TASK REQUIREMENTS.
Where the string "will" appears in a line of the material below, copy that line.

EXERCISE DATA.
....................

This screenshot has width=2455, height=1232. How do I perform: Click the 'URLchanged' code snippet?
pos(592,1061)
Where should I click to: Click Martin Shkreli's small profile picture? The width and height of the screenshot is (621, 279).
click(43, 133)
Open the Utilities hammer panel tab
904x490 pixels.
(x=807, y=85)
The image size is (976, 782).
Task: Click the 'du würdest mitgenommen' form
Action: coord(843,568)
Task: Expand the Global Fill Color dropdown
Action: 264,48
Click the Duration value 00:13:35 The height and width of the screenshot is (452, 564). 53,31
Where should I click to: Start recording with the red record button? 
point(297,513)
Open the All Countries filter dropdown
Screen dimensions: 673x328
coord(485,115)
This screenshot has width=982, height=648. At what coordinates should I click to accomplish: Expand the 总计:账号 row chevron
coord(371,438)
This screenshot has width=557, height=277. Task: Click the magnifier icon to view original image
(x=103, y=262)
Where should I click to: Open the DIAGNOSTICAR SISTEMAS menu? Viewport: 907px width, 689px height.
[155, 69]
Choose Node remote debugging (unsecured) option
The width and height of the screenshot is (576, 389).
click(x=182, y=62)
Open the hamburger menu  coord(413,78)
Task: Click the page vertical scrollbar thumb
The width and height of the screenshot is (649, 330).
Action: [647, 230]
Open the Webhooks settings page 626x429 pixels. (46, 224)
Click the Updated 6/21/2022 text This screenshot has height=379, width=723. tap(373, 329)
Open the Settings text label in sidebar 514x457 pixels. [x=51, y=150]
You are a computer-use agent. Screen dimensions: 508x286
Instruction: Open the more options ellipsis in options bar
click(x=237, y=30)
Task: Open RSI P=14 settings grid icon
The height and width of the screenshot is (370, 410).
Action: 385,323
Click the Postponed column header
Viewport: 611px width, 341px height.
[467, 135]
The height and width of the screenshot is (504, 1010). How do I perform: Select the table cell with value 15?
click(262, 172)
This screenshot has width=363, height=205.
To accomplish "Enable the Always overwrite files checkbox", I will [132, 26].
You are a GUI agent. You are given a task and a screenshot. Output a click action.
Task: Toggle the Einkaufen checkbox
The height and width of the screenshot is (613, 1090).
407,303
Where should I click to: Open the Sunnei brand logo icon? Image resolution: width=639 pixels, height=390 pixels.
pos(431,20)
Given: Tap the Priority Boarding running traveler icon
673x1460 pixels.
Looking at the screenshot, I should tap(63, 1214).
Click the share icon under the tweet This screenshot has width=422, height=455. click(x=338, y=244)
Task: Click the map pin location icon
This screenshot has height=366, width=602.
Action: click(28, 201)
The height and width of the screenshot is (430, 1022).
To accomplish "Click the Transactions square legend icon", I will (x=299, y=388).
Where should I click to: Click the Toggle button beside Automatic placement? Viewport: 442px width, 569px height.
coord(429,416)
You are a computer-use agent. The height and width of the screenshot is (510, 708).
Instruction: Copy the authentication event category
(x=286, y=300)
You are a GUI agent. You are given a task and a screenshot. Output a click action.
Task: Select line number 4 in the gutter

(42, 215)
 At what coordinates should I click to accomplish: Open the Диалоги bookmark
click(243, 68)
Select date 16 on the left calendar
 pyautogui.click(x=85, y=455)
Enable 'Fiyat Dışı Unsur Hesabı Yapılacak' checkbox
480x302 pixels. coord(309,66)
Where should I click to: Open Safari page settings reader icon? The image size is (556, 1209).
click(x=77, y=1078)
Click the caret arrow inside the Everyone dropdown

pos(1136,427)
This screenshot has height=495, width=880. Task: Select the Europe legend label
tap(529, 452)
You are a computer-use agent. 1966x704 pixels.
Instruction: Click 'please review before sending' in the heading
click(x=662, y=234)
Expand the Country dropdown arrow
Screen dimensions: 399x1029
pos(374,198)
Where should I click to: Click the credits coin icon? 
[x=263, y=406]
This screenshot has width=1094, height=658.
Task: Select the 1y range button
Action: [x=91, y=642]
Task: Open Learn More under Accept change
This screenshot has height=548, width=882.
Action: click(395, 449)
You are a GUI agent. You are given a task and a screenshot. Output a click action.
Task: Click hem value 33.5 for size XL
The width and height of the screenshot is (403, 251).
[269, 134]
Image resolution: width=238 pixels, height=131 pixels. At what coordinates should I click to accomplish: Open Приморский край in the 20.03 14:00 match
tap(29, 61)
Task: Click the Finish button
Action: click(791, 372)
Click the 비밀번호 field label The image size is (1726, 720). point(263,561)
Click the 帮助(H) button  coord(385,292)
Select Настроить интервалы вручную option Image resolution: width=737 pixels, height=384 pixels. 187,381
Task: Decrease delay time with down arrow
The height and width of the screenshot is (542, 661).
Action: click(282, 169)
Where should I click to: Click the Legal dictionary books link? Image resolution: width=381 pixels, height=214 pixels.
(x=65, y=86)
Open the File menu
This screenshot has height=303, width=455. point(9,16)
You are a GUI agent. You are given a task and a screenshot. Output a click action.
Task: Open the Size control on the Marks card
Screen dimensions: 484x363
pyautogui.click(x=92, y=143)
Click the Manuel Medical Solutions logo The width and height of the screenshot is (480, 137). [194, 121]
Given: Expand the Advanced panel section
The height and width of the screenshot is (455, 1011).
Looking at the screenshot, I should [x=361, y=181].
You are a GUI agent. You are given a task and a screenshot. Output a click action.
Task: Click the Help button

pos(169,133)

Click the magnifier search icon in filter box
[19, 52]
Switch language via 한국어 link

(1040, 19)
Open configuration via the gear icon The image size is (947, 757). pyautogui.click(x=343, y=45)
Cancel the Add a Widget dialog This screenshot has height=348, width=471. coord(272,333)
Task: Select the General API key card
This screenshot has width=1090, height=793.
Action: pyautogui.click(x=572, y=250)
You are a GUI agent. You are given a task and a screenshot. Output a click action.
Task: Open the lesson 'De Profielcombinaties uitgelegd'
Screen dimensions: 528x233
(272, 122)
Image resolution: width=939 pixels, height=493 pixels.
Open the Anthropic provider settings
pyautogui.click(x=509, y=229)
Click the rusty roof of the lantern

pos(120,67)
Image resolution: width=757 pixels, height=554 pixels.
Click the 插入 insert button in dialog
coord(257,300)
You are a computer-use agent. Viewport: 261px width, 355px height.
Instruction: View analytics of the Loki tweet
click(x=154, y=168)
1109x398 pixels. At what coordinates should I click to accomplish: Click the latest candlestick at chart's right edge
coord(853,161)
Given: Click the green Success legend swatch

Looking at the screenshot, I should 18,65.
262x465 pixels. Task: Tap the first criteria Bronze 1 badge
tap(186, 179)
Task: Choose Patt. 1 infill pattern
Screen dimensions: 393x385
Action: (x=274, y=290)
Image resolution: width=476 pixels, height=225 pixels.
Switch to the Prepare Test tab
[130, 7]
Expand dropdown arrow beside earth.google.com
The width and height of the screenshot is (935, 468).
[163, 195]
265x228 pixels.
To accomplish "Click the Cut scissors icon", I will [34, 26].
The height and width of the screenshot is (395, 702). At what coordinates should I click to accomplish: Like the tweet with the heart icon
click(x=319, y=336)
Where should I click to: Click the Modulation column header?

....................

SOLUTION TO THE PROBLEM.
To accomplish "Enable the Always overwrite files checkbox", I will [132, 26].
To accomplish "Click the Transactions square legend icon", I will (x=299, y=388).
To accomplish "Click the Cut scissors icon", I will [34, 26].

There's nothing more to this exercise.